■ **Assignment**
The lines to reproduce run from the one containing "Task: Enable the" through the final line of the entries; write them out exactly and add nothing.

== Records for this exercise ==

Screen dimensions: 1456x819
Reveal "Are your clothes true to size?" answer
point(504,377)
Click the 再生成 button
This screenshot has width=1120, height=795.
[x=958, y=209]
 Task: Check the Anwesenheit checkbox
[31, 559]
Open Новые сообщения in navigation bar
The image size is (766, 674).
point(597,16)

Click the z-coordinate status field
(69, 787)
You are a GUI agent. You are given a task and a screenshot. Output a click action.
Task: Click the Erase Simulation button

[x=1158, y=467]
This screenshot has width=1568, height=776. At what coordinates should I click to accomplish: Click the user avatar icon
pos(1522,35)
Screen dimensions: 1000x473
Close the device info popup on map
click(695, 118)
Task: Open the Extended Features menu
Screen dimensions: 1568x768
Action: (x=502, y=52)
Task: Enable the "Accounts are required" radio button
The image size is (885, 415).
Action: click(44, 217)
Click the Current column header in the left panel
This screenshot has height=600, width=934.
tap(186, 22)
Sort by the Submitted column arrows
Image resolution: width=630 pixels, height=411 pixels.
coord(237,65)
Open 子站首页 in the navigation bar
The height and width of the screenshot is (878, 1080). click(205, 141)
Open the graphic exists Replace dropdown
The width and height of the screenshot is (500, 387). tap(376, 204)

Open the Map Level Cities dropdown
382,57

===

■ **Solved exercise**
Task: Enable the "Accounts are required" radio button
The image size is (885, 415).
Action: click(44, 217)
Click the Current column header in the left panel
This screenshot has height=600, width=934.
tap(186, 22)
Sort by the Submitted column arrows
Image resolution: width=630 pixels, height=411 pixels.
coord(237,65)
Open 子站首页 in the navigation bar
The height and width of the screenshot is (878, 1080). click(205, 141)
Open the graphic exists Replace dropdown
The width and height of the screenshot is (500, 387). tap(376, 204)

Open the Map Level Cities dropdown
382,57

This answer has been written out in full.